Only a mosh pit could make a more sour note? There will be sequels to that pithy ice mound that struck a chord — forget today’s in-concert fashion faves — and made the slippery high heels a questionable choice. Tom Petty might have called it Free Falling. At least not sporting spikes. (But maybe open toed shoes accented by an accent on perhaps the year’s coldest night? See Picks Of The Week).

Ouch, coming from the ice and snow, she just did the ultimate full-frontal (must unequivitably and emphatically say non-nudity due to her winter attire, but she still wasn’t wearing boots) somewhat cheeky face plant!
While wearing a great big ol’ cool coat as it was very cold, climbing/jumping over the thing I’ve come to call Ye Ol’ Ice Boulder. Crossing over to the other side.
And you’ve got to blame another part of her garb, those high heels, although the fact that they’re very clunky but only moderate in height, at a couple of inches, might have helped. For that’s what she wearing as she stepped up, way up and forward, over the mountain but not traveling across the sky.
As then she fell down. Hard.
Yes with all the snowstorms there has been a two-foot high, ranging up to three, for your two feet, mound made by busy plows of snow that soon was ice, at the end of the walkway out to the street at my apartment. If negotiating such to go to a music offering downtown, if a midnight show, watch that step at night even more, as vision is only a couple of feet.
Ye Ol’ Ice Boulder has been there almost since the start of this year’s crazy volumes of snow, taken as a calendar year, so don’t give the shoveler too much of a pound over the head.

— More on the state of the state. As in the annual high school winner-take-all tournament in Madison. (We are though second fiddle to the Minnesota one). Seems I was forewarned, by the flashing sign on the Dick’s Market in New Richmond marque, spinning fast you have to ride it well and simply stating what turned out to be a mouthful, Go Tigers. They only announced at the very end of the message: State Champs.
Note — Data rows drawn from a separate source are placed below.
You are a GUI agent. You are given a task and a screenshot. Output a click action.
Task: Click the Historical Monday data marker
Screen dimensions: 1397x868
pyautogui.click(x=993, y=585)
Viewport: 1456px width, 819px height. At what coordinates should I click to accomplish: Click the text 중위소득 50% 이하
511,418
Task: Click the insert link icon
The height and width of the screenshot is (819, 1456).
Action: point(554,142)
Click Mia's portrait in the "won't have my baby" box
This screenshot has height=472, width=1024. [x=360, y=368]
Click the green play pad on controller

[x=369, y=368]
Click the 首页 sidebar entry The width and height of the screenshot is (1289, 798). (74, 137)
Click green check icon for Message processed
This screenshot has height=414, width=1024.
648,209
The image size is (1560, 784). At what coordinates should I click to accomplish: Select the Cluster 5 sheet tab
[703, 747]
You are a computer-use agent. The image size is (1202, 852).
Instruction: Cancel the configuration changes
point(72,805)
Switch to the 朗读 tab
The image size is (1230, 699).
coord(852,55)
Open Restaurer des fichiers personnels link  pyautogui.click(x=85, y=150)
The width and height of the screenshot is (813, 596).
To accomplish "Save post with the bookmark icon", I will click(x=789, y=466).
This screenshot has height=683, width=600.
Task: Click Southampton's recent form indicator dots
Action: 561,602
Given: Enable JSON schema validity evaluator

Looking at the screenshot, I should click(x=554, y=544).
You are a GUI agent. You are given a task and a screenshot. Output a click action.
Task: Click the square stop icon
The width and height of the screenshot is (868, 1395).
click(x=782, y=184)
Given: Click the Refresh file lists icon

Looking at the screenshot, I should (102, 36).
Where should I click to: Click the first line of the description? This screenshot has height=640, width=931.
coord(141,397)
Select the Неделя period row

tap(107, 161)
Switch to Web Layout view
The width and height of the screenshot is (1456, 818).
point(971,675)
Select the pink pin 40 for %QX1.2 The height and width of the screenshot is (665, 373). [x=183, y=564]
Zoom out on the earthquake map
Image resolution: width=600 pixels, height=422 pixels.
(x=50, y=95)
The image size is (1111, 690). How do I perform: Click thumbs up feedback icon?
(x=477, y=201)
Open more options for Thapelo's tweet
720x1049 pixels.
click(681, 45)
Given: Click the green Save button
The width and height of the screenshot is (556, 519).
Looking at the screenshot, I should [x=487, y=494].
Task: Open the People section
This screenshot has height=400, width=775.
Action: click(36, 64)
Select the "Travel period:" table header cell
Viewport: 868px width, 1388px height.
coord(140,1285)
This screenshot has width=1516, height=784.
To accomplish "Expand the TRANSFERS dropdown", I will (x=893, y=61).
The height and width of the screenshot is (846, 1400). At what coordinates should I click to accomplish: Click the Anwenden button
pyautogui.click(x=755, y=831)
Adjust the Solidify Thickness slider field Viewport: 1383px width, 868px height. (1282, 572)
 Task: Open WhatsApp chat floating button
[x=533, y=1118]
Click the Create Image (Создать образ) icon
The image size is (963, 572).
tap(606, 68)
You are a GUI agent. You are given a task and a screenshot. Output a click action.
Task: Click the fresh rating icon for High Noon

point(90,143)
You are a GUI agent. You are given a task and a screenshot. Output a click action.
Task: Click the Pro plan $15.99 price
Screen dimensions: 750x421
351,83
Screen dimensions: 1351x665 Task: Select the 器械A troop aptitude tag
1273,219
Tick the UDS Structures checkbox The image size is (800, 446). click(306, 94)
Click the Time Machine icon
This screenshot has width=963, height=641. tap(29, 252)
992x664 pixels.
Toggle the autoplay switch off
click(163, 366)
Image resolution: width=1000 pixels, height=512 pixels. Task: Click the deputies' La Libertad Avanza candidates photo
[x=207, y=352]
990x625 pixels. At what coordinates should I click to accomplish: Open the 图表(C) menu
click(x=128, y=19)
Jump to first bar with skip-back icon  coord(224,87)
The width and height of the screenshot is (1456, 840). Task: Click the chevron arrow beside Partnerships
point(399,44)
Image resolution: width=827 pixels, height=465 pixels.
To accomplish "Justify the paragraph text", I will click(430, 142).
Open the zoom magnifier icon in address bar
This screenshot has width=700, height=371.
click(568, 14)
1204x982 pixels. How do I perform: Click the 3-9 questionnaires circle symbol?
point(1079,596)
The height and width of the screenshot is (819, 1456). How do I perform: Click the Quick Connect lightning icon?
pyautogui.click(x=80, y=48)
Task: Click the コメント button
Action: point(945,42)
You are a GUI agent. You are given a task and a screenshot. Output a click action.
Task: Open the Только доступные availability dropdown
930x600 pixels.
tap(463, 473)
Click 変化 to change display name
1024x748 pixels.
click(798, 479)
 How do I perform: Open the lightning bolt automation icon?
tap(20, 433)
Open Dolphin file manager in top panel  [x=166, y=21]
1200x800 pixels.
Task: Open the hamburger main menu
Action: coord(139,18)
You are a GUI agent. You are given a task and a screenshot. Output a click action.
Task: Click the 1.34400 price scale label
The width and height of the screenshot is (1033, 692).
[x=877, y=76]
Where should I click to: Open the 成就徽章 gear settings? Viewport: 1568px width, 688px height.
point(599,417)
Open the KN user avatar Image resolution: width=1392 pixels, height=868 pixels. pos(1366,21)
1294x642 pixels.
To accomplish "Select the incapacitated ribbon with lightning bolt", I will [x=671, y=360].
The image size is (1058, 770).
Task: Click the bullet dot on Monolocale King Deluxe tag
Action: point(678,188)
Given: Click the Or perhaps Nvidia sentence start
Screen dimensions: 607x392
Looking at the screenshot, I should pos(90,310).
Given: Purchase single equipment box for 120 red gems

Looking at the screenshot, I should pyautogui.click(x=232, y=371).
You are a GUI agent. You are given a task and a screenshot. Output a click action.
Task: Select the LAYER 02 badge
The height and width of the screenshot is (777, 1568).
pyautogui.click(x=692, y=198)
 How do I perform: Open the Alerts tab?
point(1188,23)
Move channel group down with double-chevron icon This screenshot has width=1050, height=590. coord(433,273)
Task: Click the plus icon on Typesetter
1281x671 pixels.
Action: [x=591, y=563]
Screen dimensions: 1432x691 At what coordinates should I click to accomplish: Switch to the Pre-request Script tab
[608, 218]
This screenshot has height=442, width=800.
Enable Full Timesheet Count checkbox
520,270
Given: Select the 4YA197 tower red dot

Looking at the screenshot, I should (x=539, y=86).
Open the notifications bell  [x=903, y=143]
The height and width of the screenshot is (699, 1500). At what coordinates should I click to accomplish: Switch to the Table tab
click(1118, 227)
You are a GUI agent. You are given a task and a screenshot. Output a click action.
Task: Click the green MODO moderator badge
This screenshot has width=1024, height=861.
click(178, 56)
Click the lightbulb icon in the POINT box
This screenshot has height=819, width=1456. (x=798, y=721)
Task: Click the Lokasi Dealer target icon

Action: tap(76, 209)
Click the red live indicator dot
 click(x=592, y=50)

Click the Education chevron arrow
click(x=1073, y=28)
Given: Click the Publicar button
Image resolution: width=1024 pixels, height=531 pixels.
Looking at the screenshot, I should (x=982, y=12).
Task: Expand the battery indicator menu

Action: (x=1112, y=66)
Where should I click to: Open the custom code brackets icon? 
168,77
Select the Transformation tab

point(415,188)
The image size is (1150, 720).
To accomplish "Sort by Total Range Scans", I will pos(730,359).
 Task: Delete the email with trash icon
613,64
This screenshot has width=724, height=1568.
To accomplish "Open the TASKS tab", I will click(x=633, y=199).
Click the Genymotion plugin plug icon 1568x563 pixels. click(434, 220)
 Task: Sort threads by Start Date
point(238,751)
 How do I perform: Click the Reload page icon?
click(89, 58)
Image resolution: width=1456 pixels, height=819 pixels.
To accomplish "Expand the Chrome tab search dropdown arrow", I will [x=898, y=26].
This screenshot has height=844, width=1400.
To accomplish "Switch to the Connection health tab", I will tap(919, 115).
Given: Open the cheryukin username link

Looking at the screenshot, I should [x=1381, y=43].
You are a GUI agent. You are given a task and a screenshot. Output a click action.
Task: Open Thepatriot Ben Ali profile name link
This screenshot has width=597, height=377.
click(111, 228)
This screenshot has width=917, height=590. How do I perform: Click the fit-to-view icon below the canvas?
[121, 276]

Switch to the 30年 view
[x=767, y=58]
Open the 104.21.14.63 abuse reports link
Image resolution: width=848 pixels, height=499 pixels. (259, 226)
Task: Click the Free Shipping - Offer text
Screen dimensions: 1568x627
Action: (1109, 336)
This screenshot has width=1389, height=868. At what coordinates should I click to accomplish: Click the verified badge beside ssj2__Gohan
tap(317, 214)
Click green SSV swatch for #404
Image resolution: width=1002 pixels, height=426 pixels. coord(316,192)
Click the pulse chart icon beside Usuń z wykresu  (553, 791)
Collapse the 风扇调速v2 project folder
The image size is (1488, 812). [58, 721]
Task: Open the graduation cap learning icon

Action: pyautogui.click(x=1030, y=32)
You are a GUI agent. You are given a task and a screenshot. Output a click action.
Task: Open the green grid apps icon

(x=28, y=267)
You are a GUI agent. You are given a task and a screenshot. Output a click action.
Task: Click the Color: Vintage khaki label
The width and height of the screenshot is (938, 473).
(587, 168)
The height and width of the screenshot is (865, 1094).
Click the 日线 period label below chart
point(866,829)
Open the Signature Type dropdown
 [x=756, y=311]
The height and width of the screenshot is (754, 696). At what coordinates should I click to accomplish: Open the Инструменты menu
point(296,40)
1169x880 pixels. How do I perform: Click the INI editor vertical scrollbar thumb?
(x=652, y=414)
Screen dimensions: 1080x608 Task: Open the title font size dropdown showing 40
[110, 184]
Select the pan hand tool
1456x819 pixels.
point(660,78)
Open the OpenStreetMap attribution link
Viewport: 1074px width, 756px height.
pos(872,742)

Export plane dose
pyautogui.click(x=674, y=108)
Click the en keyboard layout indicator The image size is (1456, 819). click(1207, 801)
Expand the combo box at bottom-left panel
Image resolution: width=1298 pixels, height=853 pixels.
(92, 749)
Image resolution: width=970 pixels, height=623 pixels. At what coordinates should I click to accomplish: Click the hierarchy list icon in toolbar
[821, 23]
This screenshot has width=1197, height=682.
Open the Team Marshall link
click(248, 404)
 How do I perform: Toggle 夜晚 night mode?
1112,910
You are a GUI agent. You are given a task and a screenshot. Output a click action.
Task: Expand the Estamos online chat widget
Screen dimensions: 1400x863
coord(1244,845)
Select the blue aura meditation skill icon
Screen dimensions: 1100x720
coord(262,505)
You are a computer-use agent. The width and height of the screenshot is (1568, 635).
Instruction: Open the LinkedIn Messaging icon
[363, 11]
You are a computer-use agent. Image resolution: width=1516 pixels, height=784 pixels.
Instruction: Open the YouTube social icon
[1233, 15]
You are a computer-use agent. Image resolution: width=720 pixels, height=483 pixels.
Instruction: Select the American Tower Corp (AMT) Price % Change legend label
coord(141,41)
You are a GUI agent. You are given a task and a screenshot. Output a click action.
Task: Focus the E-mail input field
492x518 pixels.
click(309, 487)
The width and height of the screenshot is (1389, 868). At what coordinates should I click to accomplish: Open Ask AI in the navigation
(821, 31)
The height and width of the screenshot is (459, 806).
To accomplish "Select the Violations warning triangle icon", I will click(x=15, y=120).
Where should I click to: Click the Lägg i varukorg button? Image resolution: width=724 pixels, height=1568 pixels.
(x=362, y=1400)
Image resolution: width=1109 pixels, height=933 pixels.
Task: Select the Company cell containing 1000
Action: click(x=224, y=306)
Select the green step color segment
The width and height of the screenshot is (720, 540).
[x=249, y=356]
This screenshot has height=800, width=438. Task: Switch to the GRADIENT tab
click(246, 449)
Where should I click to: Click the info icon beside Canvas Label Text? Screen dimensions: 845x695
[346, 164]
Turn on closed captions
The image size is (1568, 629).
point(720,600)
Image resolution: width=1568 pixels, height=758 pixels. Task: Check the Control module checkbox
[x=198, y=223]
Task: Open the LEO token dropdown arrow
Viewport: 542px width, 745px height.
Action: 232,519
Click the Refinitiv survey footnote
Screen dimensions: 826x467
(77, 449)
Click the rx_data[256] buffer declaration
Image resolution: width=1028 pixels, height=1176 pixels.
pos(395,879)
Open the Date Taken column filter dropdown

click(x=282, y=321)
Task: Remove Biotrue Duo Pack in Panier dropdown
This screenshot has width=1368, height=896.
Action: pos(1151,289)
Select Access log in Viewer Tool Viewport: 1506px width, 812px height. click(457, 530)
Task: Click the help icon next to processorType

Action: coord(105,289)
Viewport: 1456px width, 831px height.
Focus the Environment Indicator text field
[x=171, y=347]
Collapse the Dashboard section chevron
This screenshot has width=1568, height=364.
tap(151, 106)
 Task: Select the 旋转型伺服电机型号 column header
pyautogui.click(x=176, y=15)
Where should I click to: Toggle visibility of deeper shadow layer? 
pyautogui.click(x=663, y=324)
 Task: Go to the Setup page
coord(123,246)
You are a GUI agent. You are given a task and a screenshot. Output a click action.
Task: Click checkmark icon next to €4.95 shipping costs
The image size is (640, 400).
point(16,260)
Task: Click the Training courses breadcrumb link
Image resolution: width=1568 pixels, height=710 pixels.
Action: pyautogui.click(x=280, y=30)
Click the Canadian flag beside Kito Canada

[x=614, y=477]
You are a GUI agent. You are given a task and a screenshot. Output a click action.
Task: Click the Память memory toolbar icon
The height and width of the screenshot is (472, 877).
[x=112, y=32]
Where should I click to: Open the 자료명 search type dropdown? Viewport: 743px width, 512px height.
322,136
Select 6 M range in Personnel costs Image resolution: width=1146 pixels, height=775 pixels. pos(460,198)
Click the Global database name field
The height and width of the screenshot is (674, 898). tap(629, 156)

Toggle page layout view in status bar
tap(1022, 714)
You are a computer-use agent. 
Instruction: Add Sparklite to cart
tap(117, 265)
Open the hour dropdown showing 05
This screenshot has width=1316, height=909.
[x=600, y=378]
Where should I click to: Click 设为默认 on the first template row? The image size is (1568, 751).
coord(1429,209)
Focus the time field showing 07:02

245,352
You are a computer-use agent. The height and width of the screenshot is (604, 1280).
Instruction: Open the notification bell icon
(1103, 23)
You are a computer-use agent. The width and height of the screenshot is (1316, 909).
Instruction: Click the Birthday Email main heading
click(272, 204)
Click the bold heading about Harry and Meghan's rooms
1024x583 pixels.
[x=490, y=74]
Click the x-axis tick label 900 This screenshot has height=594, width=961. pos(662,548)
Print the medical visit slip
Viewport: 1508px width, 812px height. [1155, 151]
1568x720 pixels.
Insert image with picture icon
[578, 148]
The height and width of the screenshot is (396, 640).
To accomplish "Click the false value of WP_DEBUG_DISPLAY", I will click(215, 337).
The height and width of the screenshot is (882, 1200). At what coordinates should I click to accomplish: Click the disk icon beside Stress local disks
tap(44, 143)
Mere hours after the win, the sports bars started filling up, slow but sure, depends if you have a lead foot to get back where you belong. Have seen Nootz and Oz busy, but not that crazily so. The guy I know only as The Main Local Cabbie, if you step aside from that Renegade variety, greeted me at the door, right by the dart boards where I’ve had an ad lib hookup with others I know from way back. And on my way back, there were spaces to park on the main drag, but only very here and there. So did the Tigers win it by roaring with the over-the-top-and-pushing-it physical, as in bygone days? That for another post, as to not rain on their parade … —

But to go back, should I help up the fallen one, or keep her on ice? But then she would think I was watching her, as she walked away from the front door. But hey, that’s where my windows (plural) are.
She was at the top of the boulder, with not just her legs, but the rest of her, higher than her thighs, laid flat on the edge of the street — where you maybe should see a sidewalk.
But she staggered up, brushed herself off, then got in her ride. To only later get out again, then renegotiate Ye Ol’ Boulder when back.

(As we travel through the ongoing travails of That Mound Of Ice, as there are very many sometimes overlapping seasons in that abyss, there may be occasional updates on this topic that spring forward. As space allows.
No wait, this is a blog not a newspaper, so just scroll down. Channeling myself from a former time, when newspapering was my day job.)